The traditional method of distributing large files is to put them on a central server. Each client then downloads the file directly from the server. It's a gratifyingly simple approach, but it doesn't scale. For every download, the server consumes bandwidth equal to the size of the file. You probably don't have enough bandwidth to serve a large file to a large audience, and even if you did, your bandwidth bill would go through the roof. The larger the file, the larger the audience, the worse your bandwidth problem gets. It's a popularity tax.

With BitTorrent, you also start by placing your large file on a central server. But once the downloading begins, something magical happens: as clients download the file, they share whatever parts of the file they have with each other. Clients can opportunistically connect with any other client to obtain multiple parts of the file at once. And it scales perfectly: as file size and audience size increases, the bandwidth of the BitTorrent distribution network also increases. Your server does less and less work with each connected client. It's an elegant, egalitarian way of sharing large files with large audiences.

BitTorrent radically shifts the economics of distribution. It's one of the most miraculous ideas ever conceived on the internet. As far as I'm concerned, there should be a Nobel prize for computing, and the inventor of BitTorrent should be its first recipient.

There's a great Processing visualization of BitTorrent in action which explains it far better than I can. The original visualization is not only down semi-permanently, but also written for an ancient version of Processing. I grabbed a cached copy of the code and updated it for the latest version of Processing.

animated visualization of BitTorrent in action

This meager little animated GIF doesn't do the highly dynamic, real-time nature of the visualization justice. I highly recommend downloading Processing and downloading the updated bittorrent visualization code, so you can see the process from start to finish on your own machine. It's beautiful.

But as as wonderful and clever as BitTorrent is, it isn't perfect. As an avid BitTorrent user, I've noticed the following problems:

  1. BitTorrent is a terrible Long Tail client.

    The efficiency of BitTorrent is predicated on popularity. The more people downloading, the larger the distribution network gets. But if what you want is obscure or unpopular-- part of the long tail-- BitTorrent is painfully, brutally slow. With only a handful of clients sharing the workload, you're better off using traditional distribution methods.

  2. BitTorrent, although distributed, is still centralized.

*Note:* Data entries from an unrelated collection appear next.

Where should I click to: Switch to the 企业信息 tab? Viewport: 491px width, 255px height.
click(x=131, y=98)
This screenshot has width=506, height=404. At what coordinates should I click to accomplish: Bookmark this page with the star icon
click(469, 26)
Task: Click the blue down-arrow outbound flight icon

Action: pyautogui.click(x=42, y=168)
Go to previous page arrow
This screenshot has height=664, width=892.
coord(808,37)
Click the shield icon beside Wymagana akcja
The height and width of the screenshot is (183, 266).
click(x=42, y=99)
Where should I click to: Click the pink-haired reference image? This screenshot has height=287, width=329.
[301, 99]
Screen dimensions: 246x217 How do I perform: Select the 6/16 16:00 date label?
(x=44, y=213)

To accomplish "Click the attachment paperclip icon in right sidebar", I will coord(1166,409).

    Download work is shared by the clients, but how do the clients locate each other? Traditionally this is done through a centralized server "tracker", or list of peers. This means BitTorrent is vulnerable to attacks on the centralized server. Once the server is out of commission, the clients have no way of locating each other, and the whole distribution network grinds to a halt. There are alternatives which allow clients to share the list of peers amongst themselves, such as distributed hash tables, but centralized tracking is more efficient.

    Also, in order to even begin a BitTorrent download, you must first know where to obtain a .torrent file. It's a chicken-and-egg problem which also implies the existence of a centralized server out there somewhere.

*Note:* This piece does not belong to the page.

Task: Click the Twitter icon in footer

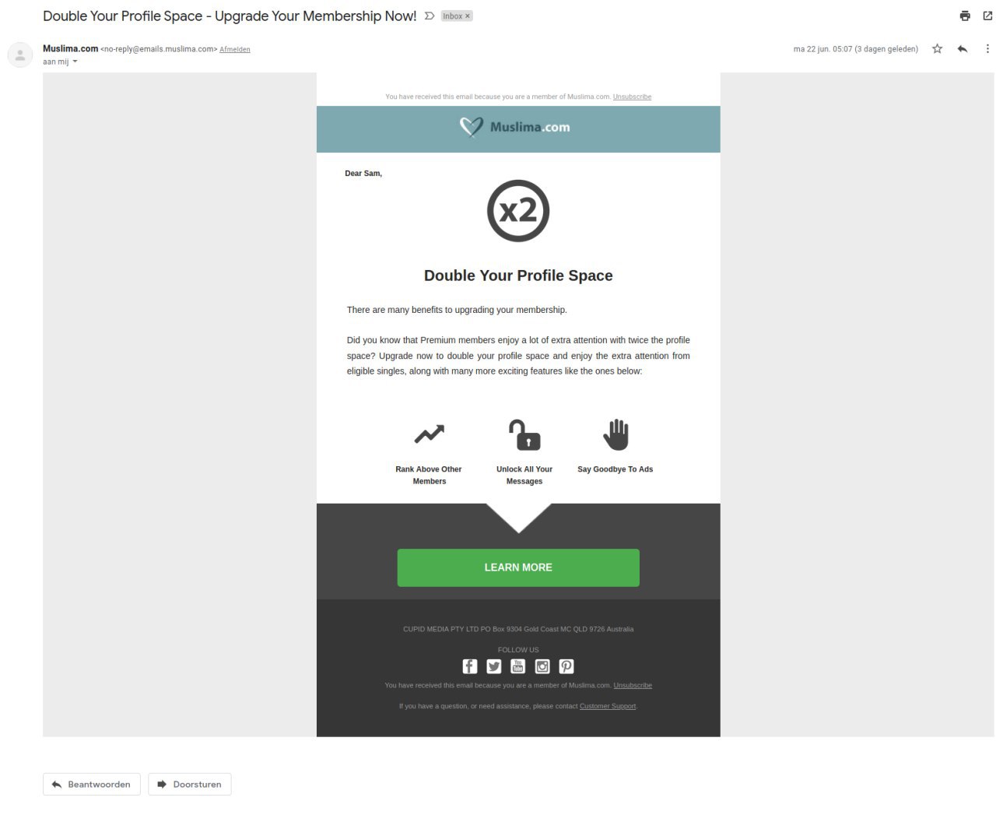Action: pos(494,666)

  3. BitTorrent is unsuitable for small files, even if they are extremely popular.

    The BitTorrent distribution network is predicated on clients sharing pieces of the file during the download period. But if the download period is small, the opportunity window for sharing is also small; at any given time only a few users will be downloading. This is another scenario where you're unlikely to find any peers, so you're better off with traditional distribution methods.

  4. BitTorrent relies on client altruism.

    There's no rule that says clients must share bandwidth while they're downloading. Although most BitTorrent clients default to uploading the maximum amount a user's upstream connection allows, it's possible to dial the upload rate down to nothing if you're greedy. And some users may have their firewalls configured in such a way that they can't upload data, even if they wanted to. There's no way to punish bad peers for not sharing, or reward good peers for sharing more.

    Furthermore, every torrent needs a "seed"-- a peer with 100% of the file downloaded-- connected at all times. If there is no seed, no matter how many peers you have, none of the peers will never be able to download the entire file. It's considered a courtesy to stay connected if you have 100% of the file downloaded and no other seeds are available. But again, this is a convention, not a requirement. It's entirely possible for a torrent to "die" when there are no seeds available.

The BitTorrent model is innovative, but it isn't suitable for every distribution task. The centralized server model is superior in most cases. But centralized distribution is a tool for the rich. Only highly profitable organizations can afford massive amounts of bandwidth. BitTorrent, in comparison, is highly democratic. BitTorrent gives the people whatever they want, whenever they want it-- by collectively leveraging the tiny trickle of upstream bandwidth doled out by most internet service providers.

But just because it's democratic doesn't mean BitTorrent has to be synonymous with intellectual piracy. BitTorrent has legitimate uses, such as distributing World of Warcraft patches. And Amazon's S3 directly supports the torrent protocol.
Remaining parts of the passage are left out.